*EXERCISE DESCRIPTION:* Reproduce the portion of the Mazda Furai text beginning with "The Furai, meaning" and continuing through "rotary-shaped muffler canister.".
─── SOURCE EXTRACT ───
The Furai, meaning "sound of the wind", was the fifth and last of the Nagare line of concept cars that have been made by Mazda since 2006. The chassis was based on the Courage Compétition C65 Le Mans Prototype that Mazda last used to compete in the American Le Mans Series, two seasons previously and was designed to use E100 ethanol fuel, it was powered by a heavily modified 20B 3-rotor wankel engine that produces 450 bhp. The engine was developed and built by renowned rotary tuner, Racing Beat, who also built the car's rotary-shaped muffler canister.

The car wore the number 55, that of its 24 Hours of Le Mans-winning ancestor, the 787B. Unlike many concept cars, the Furai was fully functional and was tested at various tracks. It ran at Laguna Seca and Buttonwillow.

The head designer, Laurens van den Acker, stated in an interview with Top Gear magazine that there would have been possibilities of the Furai being used for racing in Le Mans, and he also had strong hopes that the car could be brought to the market.

==Appearances==
The Furai appears as a playable vehicle in various video games such as Real Racing 3, Gran Turismo, Forza Motorsport and Forza Horizon, CSR Racing, Grid, Asphalt, and GT Racing. Additionally, a die-cast toy of the car has been made by Mattel via its Hot Wheels brand.

==2008 accident==
In September 2013, it was revealed that the car had been destroyed by fire during road tests by Top Gear in 2008.

On November 29, 2013, Top Gear was given the opportunity to make the story about the Furai's demise public. It was explained that the vehicle caught fire during a photography session at Bentwaters Parks on August 19, 2008, at 11:52 am. Driver Mark Ticehurst was piloting the Furai when the engine bay caught fire while cresting a hill on the backside of the track. Ticehurst was able to escape the car before the fire spread to the cabin area. Due to the location of the accident, fire crews were initially unaware of the incident, and took several minutes to reach the Furai. By this time, the car was completely engulfed in flames. The fire took approximately eight minutes to extinguish, and the Furai was incinerated as a result. Although the car's remains were initially taken to Mazda's Advanced Design Studio in Irvine, California, the ultimate fate of the Furai's charred remains is not publicly known.
─── EXTRACTED RECORDS ───
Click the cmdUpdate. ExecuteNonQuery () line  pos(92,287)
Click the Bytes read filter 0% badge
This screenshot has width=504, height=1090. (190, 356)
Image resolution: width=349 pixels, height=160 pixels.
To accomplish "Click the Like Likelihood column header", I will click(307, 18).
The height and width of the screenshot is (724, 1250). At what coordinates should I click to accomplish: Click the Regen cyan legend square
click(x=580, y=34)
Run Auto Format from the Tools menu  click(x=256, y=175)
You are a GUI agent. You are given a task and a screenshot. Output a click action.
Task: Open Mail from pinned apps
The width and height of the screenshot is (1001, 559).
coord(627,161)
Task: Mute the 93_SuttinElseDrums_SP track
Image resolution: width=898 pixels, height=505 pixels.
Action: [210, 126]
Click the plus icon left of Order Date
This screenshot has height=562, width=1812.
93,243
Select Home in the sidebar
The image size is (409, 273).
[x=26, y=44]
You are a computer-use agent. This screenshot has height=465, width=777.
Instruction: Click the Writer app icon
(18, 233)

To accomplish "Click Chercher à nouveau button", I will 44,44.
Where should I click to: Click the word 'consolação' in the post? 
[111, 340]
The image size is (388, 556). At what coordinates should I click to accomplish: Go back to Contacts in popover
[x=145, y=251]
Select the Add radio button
───
*EXERCISE OUTPUT:*
The Furai, meaning "sound of the wind", was the fifth and last of the Nagare line of concept cars that have been made by Mazda since 2006. The chassis was based on the Courage Compétition C65 Le Mans Prototype that Mazda last used to compete in the American Le Mans Series, two seasons previously and was designed to use E100 ethanol fuel, it was powered by a heavily modified 20B 3-rotor wankel engine that produces 450 bhp. The engine was developed and built by renowned rotary tuner, Racing Beat, who also built the car's rotary-shaped muffler canister.